We are supported by readers, when you click & purchase through links on our site we earn affiliate commission. Learn more.

Food: what to do if the harvest suddenly fails

When Alfonso Mejia went shopping in the first days of the pandemic and saw the endless rows of empty pasta and flour shelves, it became clear to him: Now his compatriots would understand that empty supermarket shelves can also hit the West. The pandemic has provided a small foretaste of what could happen in the future, because climate change will mean that entire harvest regions will suffer losses if we do not take precautions now. “Interest in this topic is growing,” says the environmental engineer from Pennsylvania State University. “People are now realizing that food shocks will increase.”

Extreme weather, rising temperatures, drought and floods can take on serious dimensions for the food supply – and even if empty pasta shelves were not an existential problem in the pandemic, they have worried many people. Panic buying exacerbates the problem and reveals the social dimension of empty supermarket shelves. Some researchers even see the shortage of wheat as the trigger for the Arab Spring – the people in Egypt are dependent on grain deliveries from Russia. When the harvest was bad, wheat prices rose, Egypt could no longer afford bread and the people revolted against their authoritarian regimes. Therefore, researchers are now thinking about how such food failures can be prevented and how the supply chains can become more resilient.

But let’s start from the beginning: Food Shock is what Mejia calls the state in which suddenly there is significantly less of a certain food in a defined region. In affluent countries this has usually only led to a rise in prices.
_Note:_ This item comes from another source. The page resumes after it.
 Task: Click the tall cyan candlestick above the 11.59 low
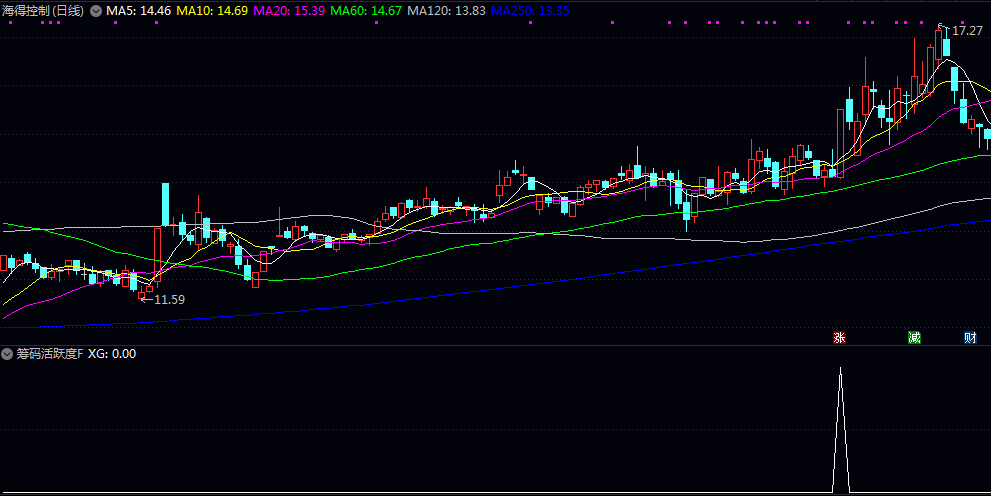[x=165, y=204]
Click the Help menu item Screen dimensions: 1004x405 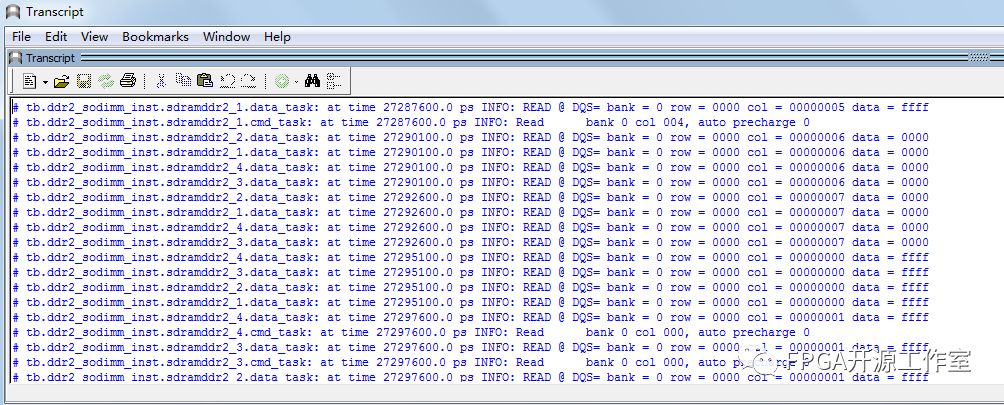[277, 37]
In poorer countries, however, such food shocks have been felt more often and since the corona crisis at the latest it has become clear that supply chains can break down and goods can then simply no longer be bought for a lot of money. This makes supply chains an existential issue – also for Western societies. So there is something to it when Marc-Uwe Kling writes in Qualityland: “Every civilization is only three meals away from total chaos.”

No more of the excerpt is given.